=== Yapılacaklar ===
1. Sayfa metnindeki "görsellik çok önemli" diye başlayan paragrafı, temel bilgilerini koruyarak daha kısa biçimde yeniden yazın.
2. Sayfa metnini kaldığı yerden sürdürün.

=== Sayfa metni ===
10 Temmuz 2010 Cumartesi

Müşteri her zaman haklı mıdır?

… sonuçta sizin ücretinizi veriyorlar ve verdikleri ücrete karşılık bir hizmet bekliyorlar. o zaman haklı mı oluyorlar? belki de… sizden bekledikleri hizmet, ürününü nasıl pazarladığınız ve gösterdiğinizle ilgili. daha çok bilinirlik, daha fazla ürünü sattırma, tüketiciyi kendileri çekme, markanın gücünü vurgulama ve ürünle ilgili bilgileri vermek için çalışıyoruz. fikirlerin iyi olması, aynı kategoride bulunan mevcut markalarla olan rekabette üstünlük getiriyor. fikirleri destekleyen görsel çalışmalar ise tüketicide o markayla ilgili olarak bir yakınlaşma, hatırlama ve caziplik sağlıyor. o yüzden birbirine benzer tasarımlar yapmamak gerekiyor ki reklamı yapılan ürünler ayrışsın.

görsellik çok önemli. çünkü okuyucu/izleyici görselle ilk önce vuruluyor ve ardından diğer yazılı materyale yöneliyor. insanlığın varoluşundan beri devam eden bir süreç bu. fikir elbette ki önemli ama göz ilk önce görseli algılayıp ondan sonra yoluna devam eder. ayrıntılara bütünden sonra iner ve ona göre algı sağlatır.

işimiz, fikri destekleyen ya da fikri oluşturan görsel tasarımlar yapmak. çoğu zaman görselle birlikte oluşturuyoruz genel fikri çünkü beynimiz bunun üzerine kurulu. halen gelişen, kendisini besleyen ve sürekli beslemeye devam eden, çözüm bulan ve üreten bir tasarım ajansı olduğumuzu düşünüyoruz. işimizi biliyoruz ve halen öğreniyoruz. peki ajanslarla çalışan müşteriler eğer bunları biliyorlarsa, doğru çözümü sunacağımızı düşünerek bizim gibi ajanslarla çalışıp, her ay belli bir ücret ödüyorlarsa neden kendi istekleri doğrultusunda hareket etmek istiyorlar? zaten işimizi biliyorsa bize ihtiyacı yoktur. demek ki onun bilmediği bir şeyi biliyoruz ve meslek seçimimizi buna göre şekillendirip bir hizmet sunuyoruz.

"bu sanki olmamış gibi. şu imajı biraz yana kaydırsak nasıl olur? logoyu biraz daha büyütelim. şekildeki gibi bir piktogram koyalım. size bir ilan gönderiyorum, oradaki gibi bir lay-out kullanabilir miyiz? yazı fontunu (!) değiştirebilir miyiz? puntoyu biraz büyütelim" vs.

=== Çıkarılan satırlar ===
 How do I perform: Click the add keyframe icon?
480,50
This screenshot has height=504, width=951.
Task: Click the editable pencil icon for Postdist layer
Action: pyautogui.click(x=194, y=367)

=== Görev yanıtları ===
1. Görsellik çok önemlidir. Okuyucu ya da izleyici önce görselden etkilenir, ardından yazılı materyale yönelir. Bu süreç insanlığın varoluşundan beri sürer. Fikir de önemlidir, ama göz önce görseli algılar, ayrıntılara bütünden sonra iner ve algıyı buna göre oluşturur.

2.
bu ve buna benzer yüzlerce müşteri isteği sayabilir ve yazıyı daha da uzatabilirim. ama blog’u izleyen reklamcılar zaten bunları biliyor. böyle müşterilerle ise her gün karşılaşıyorsunuz, keza bunların birçoğu bize de rastlıyor. sizden defalarca revizyon yapmanızı istiyor ve işinizden soğumanıza neden oluyorlar. kendi içlerinde çeliştikleri ve anlaşamadıkları için sürekli revizyon yapıyoruz. ve mecraya çıkana kadar bu böyle devam ediyor.

bazen şuna da rastlıyorsunuzdur: işinizi sizden daha iyi bilen müşteri profili! “şunu şöyle yaparsanız, bu daha iyi olur” mantığıyla, aslında ‘ben böyle olmasını istiyorum, benim görsel tasarım gücüm senden daha kuvvetli” düşüncesini sizin üzerinizde deneyen müşteri profilidir bu. sanat okullarından mezun olup, belli başlı ajanslarda deneyim edinip sonra bunların aslında bir hiç olduğunu size göstermeye çalışan profildir bu.

müşteri her zaman haklı değildir, olamaz. nasıl bir doktora, işini nasıl yapacağını meslektaşları dışında, bu işin profesyoneli olmayanlar söyleyemezse, müşterilerin de aynen bu şekilde düşünmeleri gerekiyor. biraz egolarını ve verdikleri ücreti bir kenara bırakıp, işi profesyonellere devretmeleri lazım. sonuçta bireysel değil, insanları etkileyen işler yapıyoruz.

bir ilanın macerası bu yaziyi tamamiyle özetliyor.

ilk günden son güne kadar bir ilan ne gibi safhalardan geçer, buyrun görün. aralardaki yorumlar, müşteri temsilcilerinin yaratıcı grup ile diyaloglarını yansıtır.

ürün: victorinox(isviçre çakısı)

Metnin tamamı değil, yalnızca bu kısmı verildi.